Can you rewrite every line in the stretch of records from the line that contains "www.optimisetherapies.co.uk (655, 1714)" through the line that contains "[button] (431, 139)", scaling each answer's click coordinates by 0.7 and rounding to whole numbers with halves going up? Leave all other numbers unchanged.

>> begin Records provided

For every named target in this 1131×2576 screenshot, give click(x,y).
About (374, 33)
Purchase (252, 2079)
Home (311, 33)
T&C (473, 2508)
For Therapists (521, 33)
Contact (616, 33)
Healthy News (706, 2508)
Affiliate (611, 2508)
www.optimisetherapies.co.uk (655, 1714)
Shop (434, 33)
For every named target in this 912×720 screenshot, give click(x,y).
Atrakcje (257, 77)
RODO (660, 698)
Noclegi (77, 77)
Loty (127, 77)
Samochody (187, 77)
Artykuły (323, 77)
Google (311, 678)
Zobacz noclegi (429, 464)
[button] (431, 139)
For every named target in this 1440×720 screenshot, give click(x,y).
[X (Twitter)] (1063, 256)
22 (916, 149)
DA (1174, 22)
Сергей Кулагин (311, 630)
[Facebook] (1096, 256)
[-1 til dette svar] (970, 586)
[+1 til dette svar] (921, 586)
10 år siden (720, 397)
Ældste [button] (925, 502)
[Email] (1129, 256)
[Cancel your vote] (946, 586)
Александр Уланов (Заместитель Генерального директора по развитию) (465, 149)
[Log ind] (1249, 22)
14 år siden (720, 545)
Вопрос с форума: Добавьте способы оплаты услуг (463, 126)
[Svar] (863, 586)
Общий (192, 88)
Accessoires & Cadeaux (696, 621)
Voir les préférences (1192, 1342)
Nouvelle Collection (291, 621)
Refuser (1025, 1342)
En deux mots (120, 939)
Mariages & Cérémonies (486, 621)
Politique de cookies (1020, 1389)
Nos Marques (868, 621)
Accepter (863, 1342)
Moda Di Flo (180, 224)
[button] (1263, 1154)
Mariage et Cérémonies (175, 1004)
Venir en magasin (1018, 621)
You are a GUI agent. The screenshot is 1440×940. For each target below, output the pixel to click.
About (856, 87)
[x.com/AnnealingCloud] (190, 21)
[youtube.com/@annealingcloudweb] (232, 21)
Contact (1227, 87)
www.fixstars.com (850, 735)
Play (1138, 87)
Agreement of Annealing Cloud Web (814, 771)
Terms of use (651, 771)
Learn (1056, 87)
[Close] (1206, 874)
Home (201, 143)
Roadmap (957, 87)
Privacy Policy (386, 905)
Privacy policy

>> end Records provided

- **Expected output**:
www.optimisetherapies.co.uk (459, 1200)
Shop (304, 23)
For every named target in this 912×720 screenshot, give click(x,y).
Atrakcje (180, 54)
RODO (462, 489)
Noclegi (54, 54)
Loty (89, 54)
Samochody (131, 54)
Artykuły (226, 54)
Google (218, 475)
Zobacz noclegi (300, 325)
[button] (302, 97)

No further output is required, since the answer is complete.